A Literate Environment
High School Standard Global Issues Classroom
Classroom Drawing
Classroom Perspective
Packet for Genocide
Narrative
Narrative
On Wednesday, April 9, 2014, I observed the Global Issues and Sociology classroom of Ms. B., a social studies teacher at St. Charles North High School (STNHS). STNHS is a suburban school that is part of Community Unit School District 303 in St. Charles, Illinois with a predominantly white student population. A normal school day for students includes eight periods that are 47 minutes long, with class beginning at 7:20 am. I observed two, standard classes of freshman Global Issues, two classes of junior/senior Sociology, and one class of Honors Global Issues. The Wednesday I observed was a late start day, so class periods were 40 minutes long, rather than 47 minutes.

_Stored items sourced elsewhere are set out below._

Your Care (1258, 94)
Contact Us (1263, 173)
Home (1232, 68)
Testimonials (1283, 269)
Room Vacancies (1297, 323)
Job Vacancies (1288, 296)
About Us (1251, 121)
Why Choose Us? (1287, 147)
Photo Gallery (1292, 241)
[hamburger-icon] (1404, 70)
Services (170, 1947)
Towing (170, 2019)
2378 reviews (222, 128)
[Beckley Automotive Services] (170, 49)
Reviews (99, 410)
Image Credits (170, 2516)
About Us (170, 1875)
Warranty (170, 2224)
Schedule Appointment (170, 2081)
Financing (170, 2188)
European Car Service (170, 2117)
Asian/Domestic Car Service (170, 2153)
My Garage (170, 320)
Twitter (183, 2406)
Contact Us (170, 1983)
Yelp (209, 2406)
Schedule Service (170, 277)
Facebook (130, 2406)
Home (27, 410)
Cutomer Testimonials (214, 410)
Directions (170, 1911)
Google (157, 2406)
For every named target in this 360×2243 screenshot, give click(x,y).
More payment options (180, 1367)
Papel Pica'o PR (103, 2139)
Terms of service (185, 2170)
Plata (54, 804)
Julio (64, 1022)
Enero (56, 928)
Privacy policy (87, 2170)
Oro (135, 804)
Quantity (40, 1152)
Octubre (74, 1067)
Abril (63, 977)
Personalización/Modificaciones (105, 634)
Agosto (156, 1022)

Walking into Ms. B.’s mobile classroom, a classroom in a building outside of the main structure, she greeted her students and asked them to take out their CURE article. CURE stands for context (C), understanding (U), reason (R), and evaluate (E). It is a new approach the freshman and sophomore teachers have modified, adopted, and begun to implement from the junior and senior history teachers. Cynthia Shanahan (2012) states, “The historians’ reading of text could be characterized as nuanced, conscious, critical, and reflective” (p. 77). With the CURE approach, students could read a text and put it into historical context of the subject or world events, identify the main idea or topic, explain why it is relevant, and evaluate the information provided by the author.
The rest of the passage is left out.